The last few weeks have brought a success on the part of the campaign with Governor Kitzhaber declaring that it is time to say NO to coal exports in Oregon! In a recent speech to the Oregon League of Conservation Voters, the Governor acknowledged that when compared to Washington, Oregon law is unfortunately lacking when it comes to consideration of large-scale proposals like the Ambre Energy coal export proposal at the Port of Morrow. Despite this, Kitzhaber assured the audience and supporters that he would do everything within his authority under the law “to ensure that we do not commit ourselves to a coal-dependent future.”
Ambre Energy has already begun pushing back on this pledge by calling bluff on tribal fishing claims and arguing that the Oregon Department of State Lands (DSL) is acting outside its legal authority. In reviewing Ambre’s application for a proposed dock for the Coyote Island Terminal at the Port of Morrow, DSL has taken into consideration the potential impacts to tribal fishing rights held by the Confederated Tribes of the Umatilla Indian Reservation and the Confederated Tribes and Bands of the Yakama Nation.
In a letter to DSL last week, Ambre argued that the dock would not “unreasonably interfere” with tribal fishing, and that even if it did, DSL does not have the authority to consider those impacts. The letter also seeks to challenge the existence of the tribal fishing claims in the proposed dock area by providing declarations from community members, port workers and tugboat operators claiming they have never witnessed tribal fishing at the site. Ambre points to past DSL permit approvals to argue that DSL has not considered fishing rights or other project impacts associated with dock proposals in the past and thus cannot do so now.

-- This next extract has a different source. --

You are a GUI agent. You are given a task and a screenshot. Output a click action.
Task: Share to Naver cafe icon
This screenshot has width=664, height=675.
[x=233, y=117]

This is just one in a slew of permits that the proposed terminal must secure before operation. State agencies have been criticized for the level of review afforded to other permitting decisions as well. A recent Oregonian op-ed accused state regulators of dragging out the permitting process and having bias against coal export. The Oregonian Editorial Board calls Kitzhaber anti-employment and labeled the campaign against coal export as NIMBYism. And perhaps it is, if you can classify the global atmosphere as your backyard.

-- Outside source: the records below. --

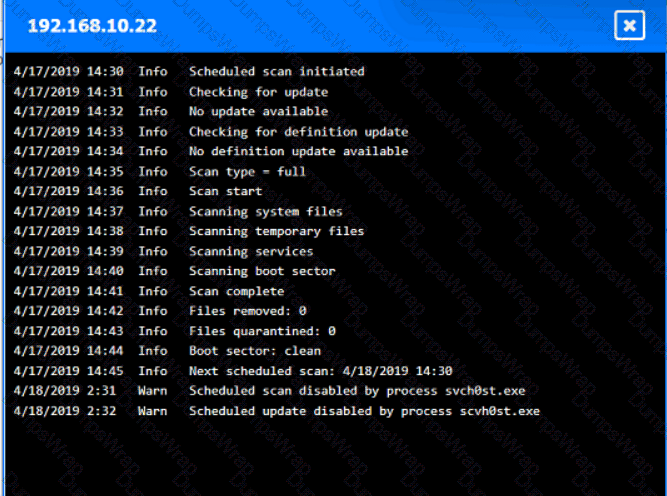This screenshot has height=496, width=667.
Task: Click the 'Scan start' log entry
Action: click(225, 191)
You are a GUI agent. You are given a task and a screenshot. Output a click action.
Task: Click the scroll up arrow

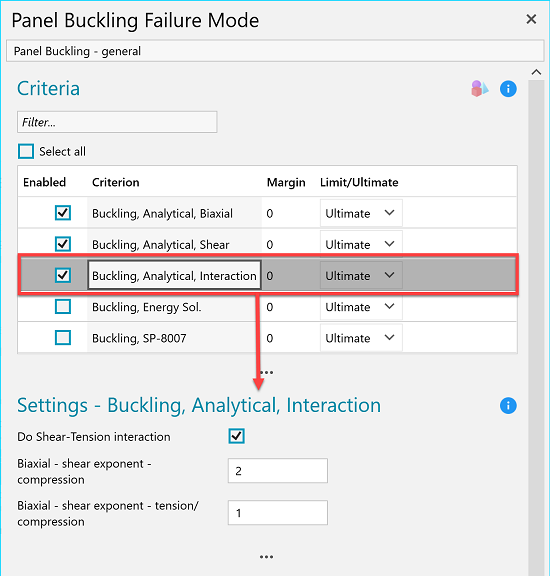click(536, 72)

Critics continue to downplay the impacts of coal export by focusing on the transfers from rail to barge and barge to ship and ignoring the bigger picture of dozens of mile-long coal trains rolling through small towns each day, spewing dust along the way, and the burning of dirty coal in Asia contributing to the fossil fuel pollution we in the Pacific Northwest have worked so hard to move away from. Crag continues to work with Columbia Riverkeeper to make sure that state and federal agencies are considering all these impacts and are holding the coal export industry to a high standard under the law.